Wiseman dans un format inférieur à 90 minutes, encore. L'objet de son documentaire, le destinataire de son regard : le Metropolitan Hospital de New York. Dans le prolongement de son précédent Law and Order consacré à la police de Kansas City, c'est l'exercice de la vie quotidienne à l'intérieur de cette institution qui l'intéresse avant tout, le commun, le banal, l'ordinaire — qui évidemment peuvent se révéler tout sauf commun, banal et ordinaire pour des personnes extérieures. Toujours le même œil scrutateur, toujours le même étonnement (on ne peut pas décemment parler d'émerveillement) devant la pertinence de la position, la caméra étant si souvent au bon endroit et au bon moment, résultat cependant probable d'une grande quantité de rushes éliminés et épurés au montage. Dans ce grand hôpital public situé près de Harlem, on ne peut que recevoir la confrontation à la réalité du melting-pot racial américain.
Plus on progresse dans la filmographie prolixe et la méthodologie (jusqu'alors) homogène de Wiseman, plus on est tenté d'y voir, davantage qu'une série d'études d'institutions, une série de portraits de personnes qui servent ou sont servies par un appareil. Il ne filme pas uniquement la détresse humaine, les défaillances du système de soin américain et cette Amérique des pauvres : il montre des réactions, des interactions, avec toujours la même application, la même attention, la même concentration.

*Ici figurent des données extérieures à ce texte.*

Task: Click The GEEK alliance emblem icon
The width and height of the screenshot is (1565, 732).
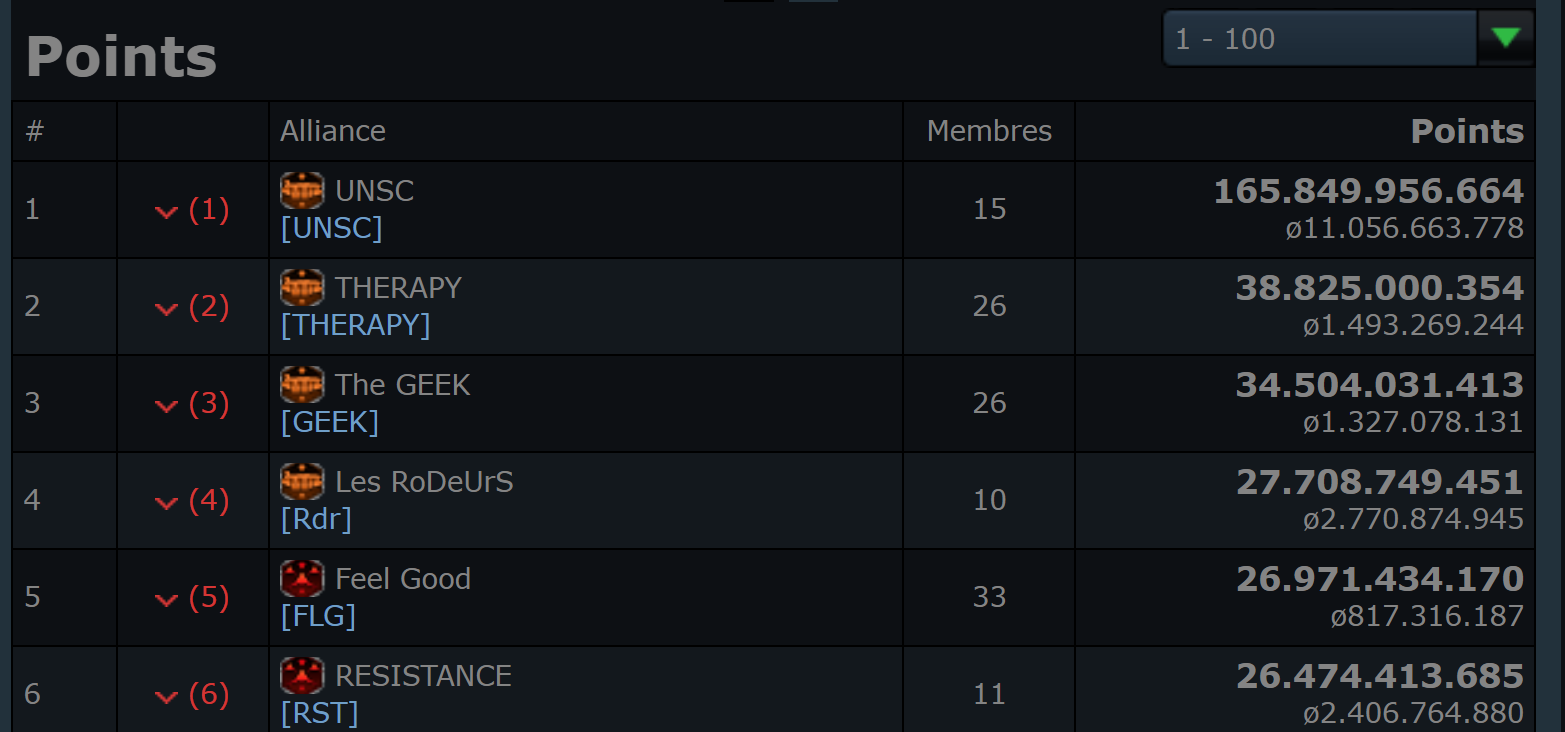Action: click(302, 384)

Bon, inutile de le nier : le service des urgences n'est pas le lieu le plus gai qui existe, et il est bien souvent difficile de ne pas se retrouver impliqué émotionnellement (du rire aux larmes) dans ce que l'on observe. Des médecins aux psychiatres, des petits bobos vite réparés aux opérations en salle stérile qui ouvre le film (et les viscères), on est indirectement confronté à l'expertise des uns et à la disponibilité (ou indisponibilité bien sûr) des autres, et à tous les équipements, communications et organisations qui conditionnent inéluctablement le soin. Certaines séquences donnent littéralement l'impression d'être au cœur de la tempête, dans l'œil du cyclone, avec au milieu d'une urgence absolue un calme et une application tous deux fascinants.

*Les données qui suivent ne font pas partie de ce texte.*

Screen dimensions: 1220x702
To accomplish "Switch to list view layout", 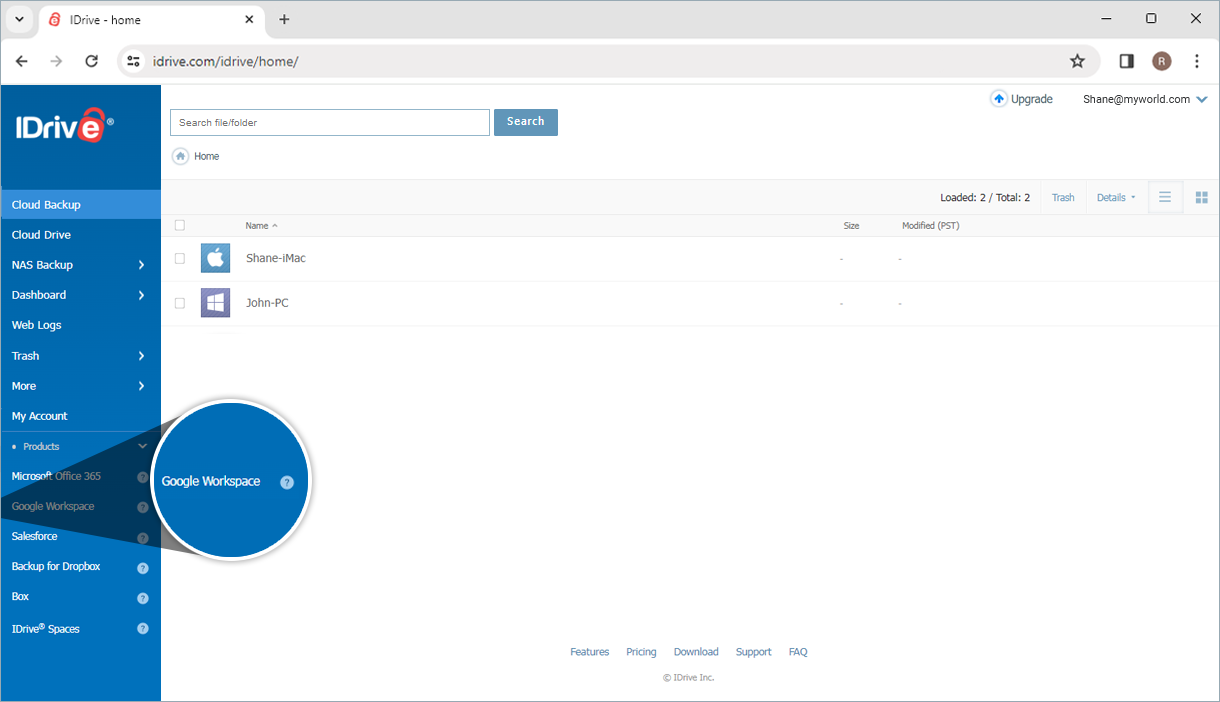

Wiseman prend le soin de marquer également la diversité des gens qui atterrissent dans ce service, avec d'un extrême à l'autre des gros toxicos ressemblant à des zombies lacérés de coups de couteau et un jeune étudiant des Beaux-Arts en plein bad trip — visiblement après avoir ingéré un mauvais cacheton ou un peu trop de mescaline. Moment génial, d'ailleurs, indépendamment du sale quart d'heure qu'a dû passer le principal intéressé, car Wiseman s'en sert comme un ressort comique parfait pour désamorcer l'ambiance pesante qui peut régner. Au milieu de cette jungle cruelle, l'absurde flirte avec l'humour : on se souviendra très longtemps de cette séquence remplie de "I don't want to die" qui se termine dans des flots impromptus de vomi.
Ce qu'on peut aussi beaucoup apprécier chez Wiseman, c'est cette façon de mettre tout au même niveau, d'accorder de l'importance à presque tout, de mélanger le grave et l'anodin. Cette disposition contribue à créer une belle complexité qui n'évite pas pour autant le tragique ou le sordide.